Le cercle des initiés

Le projet de Taha Hussein a-t-il donc échoué ? Selon Afifi, impossible de dire que le projet de Taha Hussein est raté, puisqu’on continue encore à en discuter. « Ses idées sont présentes, mais au niveau d’un cercle limité d’intellectuels qui n’a pas de poids socialement ». Les raisons ? « Sans aucun doute, le recul en matière de culture. On a des critiques, mais on n’a pas de mouvements critiques, on a des éléments de cinéma, mais pas de vrai mouvement cinématographique ». Et aussi le recul du rôle sociétal de l’Université ? « A son époque, Taha Hussein donnait des conférences plénières. L’impact du professeur, à l’époque, dépassait le campus de l’université », précise Afifi, qui est lui-même un véritable érudit.

L’intellectuel et le raïs

Elserwy approuve l’idée du recul du rôle de l’université et conçoit que « le projet de Taha Hussein a été partiellement appliqué, avec la Révolution de 1952, avec son slogan L’éducation devrait être comme l’eau et l’air. Cependant, il n’a pas été adopté dans son intégralité pour que l’on puisse juger de son échec ou de sa réussite. Taha Hussein et Nasser étaient en bons termes : le premier a été nommé rédacteur en chef du journal Al-Gomhouriya (la République, en arabe), un quotidien né après la Révolution de 1952. Nasser a profité de la pensée de Hussein pour rendre l’éducation accessible à tous. Toutefois, les situations politique et socioéconomique ont vite empêché la poursuite du projet de Taha Hussein », estime Elserwy.

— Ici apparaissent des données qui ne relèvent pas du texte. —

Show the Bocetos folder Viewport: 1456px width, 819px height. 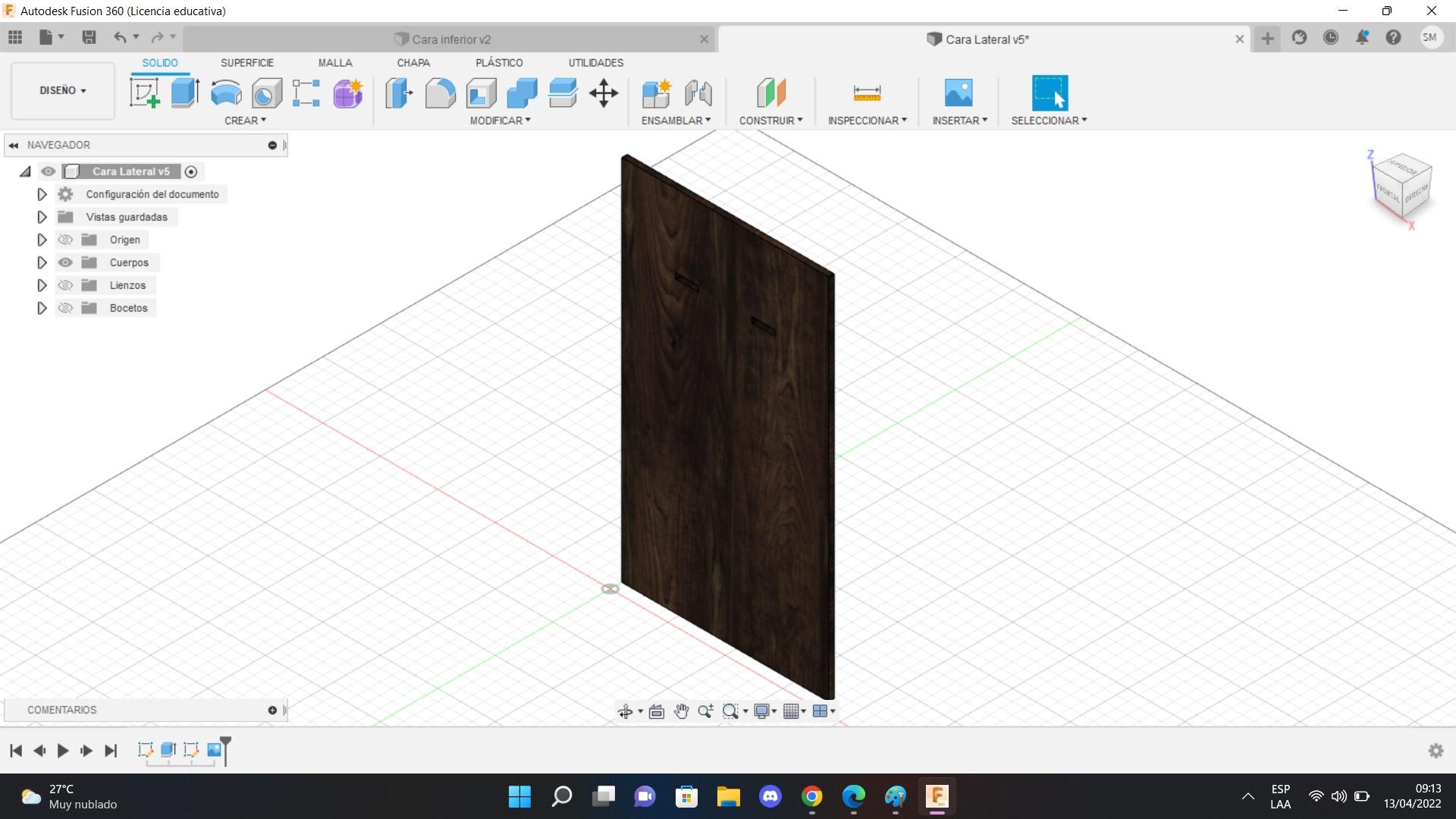(x=66, y=308)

Abdel Salam Al Shazly, professeur émérite de la critique et de la pensée arabe contemporaine dans plusieurs universités égyptiennes, qui a consacré un chapitre de son master à la pensée de Taha Hussein, a eu la chance de le rencontrer quelques mois avant sa disparition. Il affirme que tout ce qui demeure sérieux et ayant de la valeur dans notre vie culturelle n’est que la résultante de la pensée de Taha Hussein. « On lui doit l’usage de la raison et du libre arbitre. Il incarne le souvenir vivant de la civilisation, reliant passé, présent et futur ».

Cinquante ans après sa disparition, l’Organisme général du livre décide de republier ses oeuvres complètes. Les idées évoquées dans celles-ci lui avaient attiré beaucoup d’accusations. Car elles se caractérisaient par une audace et une ouverture extrêmes, notamment celles qui invitaient à revisiter les sources anciennes de la littérature arabe avec une plus grande attention, étant essentiellement basées sur la tradition orale.

Un débat pour aller de l’avant

Une façon de faire revivre les pensées de cette icône de la culture arabe ? « La réédition de ses oeuvres devrait avoir un impact positif, notamment si les prix sont raisonnables, en ces temps difficiles », dit Elserwy, en affirmant que nous devons absolument faire appel aux idées de Taha Hussein si nous aspirons à un avenir meilleur, basé sur la science moderne. L’une de ces valeurs est son vif désir de justice sociale et le grand intérêt qu’il accordait à la classe moyenne. Celle-ci était très présente dans ses textes littéraires, mais aussi dans sa manière de voir les choses au sens plus large.

Afifi, quant à lui, salue l’initiative de réédition, jugeant que « ce serait encore plus intéressant d’ouvrir un débat autour de ses idées, dans le but de mettre terme à l’état de stagnation intellectuelle dont on souffre actuellement ».